Salmon Habitat - Clayoquot Wilderness Resorts

Salmon Habitat

Restored Pond Channel

In 2003, the resorts began restoring 6.4 kilometres of critical spawning habitats in the Bedwell River basin. The only privately-funded initiative of its kind in North America, the five-year program is welcomed by First Nation leaders as well as federal and regional agencies.

To date, about 20,000 cubic metres of over-burden (gravel and debris jams) have been excavated to restore the so-called pond channel, and more excavation and restoration work is being done about 2km up-river from the Outpost.

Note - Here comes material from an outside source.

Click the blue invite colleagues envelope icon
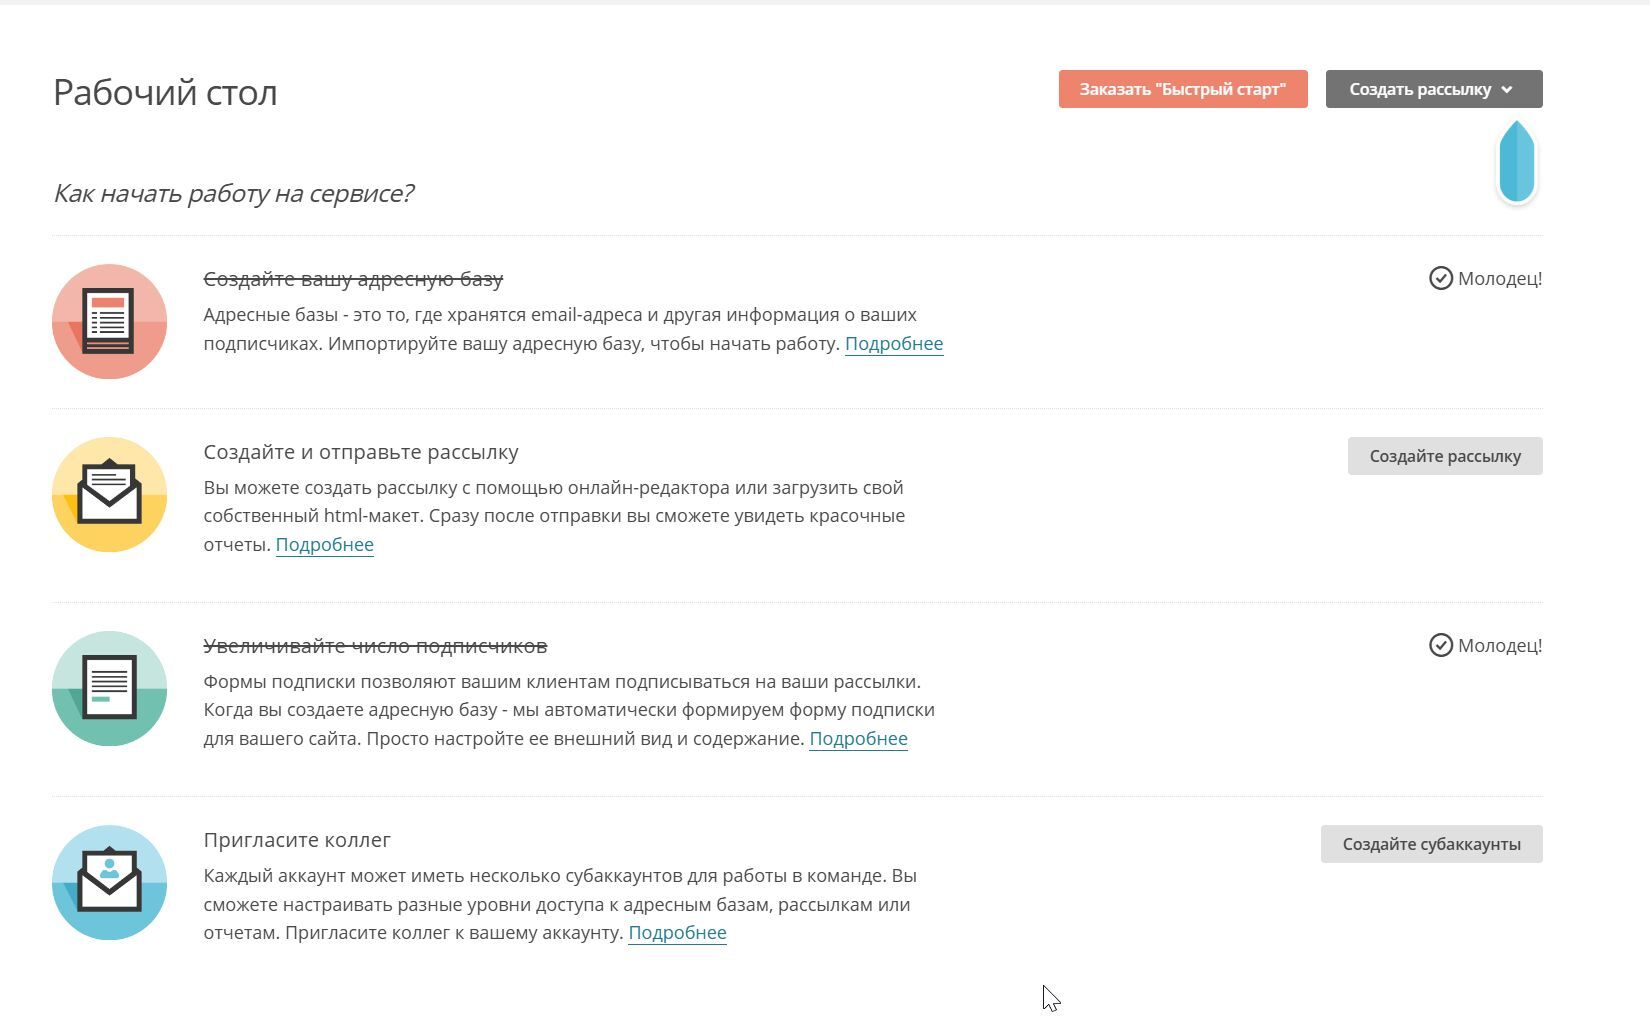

The goal is to create enough viable 'off-channel' spawning and rearing salmon habitats to restore salmon and steelhead populations to pre-industrialized levels. Already, chum salmon have been seen digging redds (egg nests) in the new off-channel habitat.

Off-channels are akin to collector lanes running parallel to a main freeway; safe, protected areas for salmon to spawn, eggs to hatch, and for fry to mature. They are removed topographically from the devestating effects of torrential river activity, which washes away both eggs and fry.

During the 2007 season, restoration crews and interested guests will continue 'complexing' the off channel with large stumps and logs to provide shade and predator cover for juvenile salmon. Within a few short years, a new natural eco-system with optimum upslope and mature riparian edge (diverse bank and shoreline area) will dramatically increase the numbers of salmon and steelhead returning each year to Clayoquot Sound.

Resort guests are invited to participate in all aspects of the restoration process and/or learn about the role salmon play in the Clayoquot Sound Biosphere, not just as a food source in the region's web of life, but as a complex key to the Biosphere's fragile eco-system.